National Pollutant Discharge Elimination System (NPDES): The NPDES permit program addresses water pollution by regulating point sources that discharge pollutants to the waters of the United States.

Notice of Intent (NOI): A document required by DNREC as part of the NPDES General Permit for small MS4s which allows stormwater discharges associated with construction activities which are greater than or equal to one acre of disturbance.

Runoff: That portion of precipitation (including snowmelt) which travels over the land surface, and from rooftops, either as sheet flow, shallow concentrated flow, and channel flow, into the main water courses.

Sediment: Soil, including soil transported or deposited by human activity or the action of wind, water, ice, or gravity.

Sedimentation: The deposition or transportation of soil or other surface materials from one place to another as a result of an erosion process.

Stormwater Engineer: The individual within the Department responsible for reviewing and approving E&S Plans.

Stormwater Management Plan: A set of drawings, calculations, specifications, details, and supporting documents related to the management of stormwater for a site, which includes information on construction, installation, operation, and maintenance.

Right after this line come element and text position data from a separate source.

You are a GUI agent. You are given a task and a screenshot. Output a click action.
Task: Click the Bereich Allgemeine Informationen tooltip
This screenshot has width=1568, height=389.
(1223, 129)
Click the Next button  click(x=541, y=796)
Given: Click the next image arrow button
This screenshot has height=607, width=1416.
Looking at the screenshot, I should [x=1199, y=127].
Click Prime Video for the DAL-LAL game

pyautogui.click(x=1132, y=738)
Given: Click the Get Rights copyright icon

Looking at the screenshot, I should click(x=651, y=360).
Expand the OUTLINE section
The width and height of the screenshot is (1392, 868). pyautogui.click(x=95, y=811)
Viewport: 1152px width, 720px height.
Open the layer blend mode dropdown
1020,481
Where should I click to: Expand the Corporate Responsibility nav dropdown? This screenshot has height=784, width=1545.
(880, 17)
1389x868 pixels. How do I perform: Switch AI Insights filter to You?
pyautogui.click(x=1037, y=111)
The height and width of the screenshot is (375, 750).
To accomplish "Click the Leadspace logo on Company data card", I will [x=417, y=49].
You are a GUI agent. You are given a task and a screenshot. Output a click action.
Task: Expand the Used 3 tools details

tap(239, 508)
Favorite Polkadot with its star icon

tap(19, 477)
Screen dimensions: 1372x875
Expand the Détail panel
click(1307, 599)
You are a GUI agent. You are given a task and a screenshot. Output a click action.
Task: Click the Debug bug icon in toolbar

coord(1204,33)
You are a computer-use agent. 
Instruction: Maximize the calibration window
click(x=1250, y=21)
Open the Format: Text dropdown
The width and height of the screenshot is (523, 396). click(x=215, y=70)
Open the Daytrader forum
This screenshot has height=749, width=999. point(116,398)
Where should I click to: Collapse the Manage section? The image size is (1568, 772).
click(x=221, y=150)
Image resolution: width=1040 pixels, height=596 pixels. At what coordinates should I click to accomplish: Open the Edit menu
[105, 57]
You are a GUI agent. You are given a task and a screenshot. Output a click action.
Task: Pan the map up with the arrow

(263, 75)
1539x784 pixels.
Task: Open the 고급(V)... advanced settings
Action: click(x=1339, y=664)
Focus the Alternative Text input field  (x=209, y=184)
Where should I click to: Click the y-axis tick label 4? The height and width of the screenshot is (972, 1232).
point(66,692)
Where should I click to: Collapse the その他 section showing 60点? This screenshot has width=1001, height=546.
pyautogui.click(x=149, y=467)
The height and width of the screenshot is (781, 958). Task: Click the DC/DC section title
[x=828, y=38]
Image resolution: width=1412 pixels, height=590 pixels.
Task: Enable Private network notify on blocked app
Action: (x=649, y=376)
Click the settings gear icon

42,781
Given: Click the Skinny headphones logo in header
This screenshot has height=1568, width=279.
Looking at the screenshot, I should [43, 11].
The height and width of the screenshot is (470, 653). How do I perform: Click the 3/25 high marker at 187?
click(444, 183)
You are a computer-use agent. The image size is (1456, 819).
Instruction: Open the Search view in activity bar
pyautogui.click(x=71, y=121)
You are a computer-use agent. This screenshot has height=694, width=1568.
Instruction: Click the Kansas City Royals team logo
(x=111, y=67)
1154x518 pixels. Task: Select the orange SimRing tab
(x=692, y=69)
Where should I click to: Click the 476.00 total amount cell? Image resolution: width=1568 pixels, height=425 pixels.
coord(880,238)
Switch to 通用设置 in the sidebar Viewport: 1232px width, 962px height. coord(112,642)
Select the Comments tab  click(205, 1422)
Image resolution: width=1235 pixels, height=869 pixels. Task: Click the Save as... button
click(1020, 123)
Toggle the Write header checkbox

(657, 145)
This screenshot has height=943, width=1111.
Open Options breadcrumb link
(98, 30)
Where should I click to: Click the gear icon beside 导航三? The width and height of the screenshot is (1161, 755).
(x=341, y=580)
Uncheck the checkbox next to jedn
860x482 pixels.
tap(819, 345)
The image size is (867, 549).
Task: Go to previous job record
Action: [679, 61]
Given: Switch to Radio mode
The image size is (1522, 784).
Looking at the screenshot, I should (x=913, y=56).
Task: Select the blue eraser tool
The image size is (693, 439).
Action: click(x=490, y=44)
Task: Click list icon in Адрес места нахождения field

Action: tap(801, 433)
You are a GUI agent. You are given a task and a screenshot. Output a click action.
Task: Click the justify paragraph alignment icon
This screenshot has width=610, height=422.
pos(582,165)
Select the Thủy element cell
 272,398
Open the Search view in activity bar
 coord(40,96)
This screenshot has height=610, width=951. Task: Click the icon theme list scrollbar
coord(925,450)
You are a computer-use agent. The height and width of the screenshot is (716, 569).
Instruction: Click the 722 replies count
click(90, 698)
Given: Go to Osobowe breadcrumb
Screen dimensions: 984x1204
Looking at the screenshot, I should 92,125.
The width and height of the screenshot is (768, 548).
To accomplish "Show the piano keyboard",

Temporary Construction Easement (TCE): A short-term, non-perpetual easement that grants the non-exclusive right of entry within a designated area within the project limits but outside the right-of-way for the purposes of construction related activities.

Total Suspended Solids (TSS): The total amount of organic or inorganic particles suspended in and carried by water which are large enough to more easily be removed by sedimentation than smaller particles which cause turbidity.

Turbidity: A measure of the degree to which water loses its transparency due to the presence of suspended particulates.

Watercourse: A natural or artificial channel through which water flows.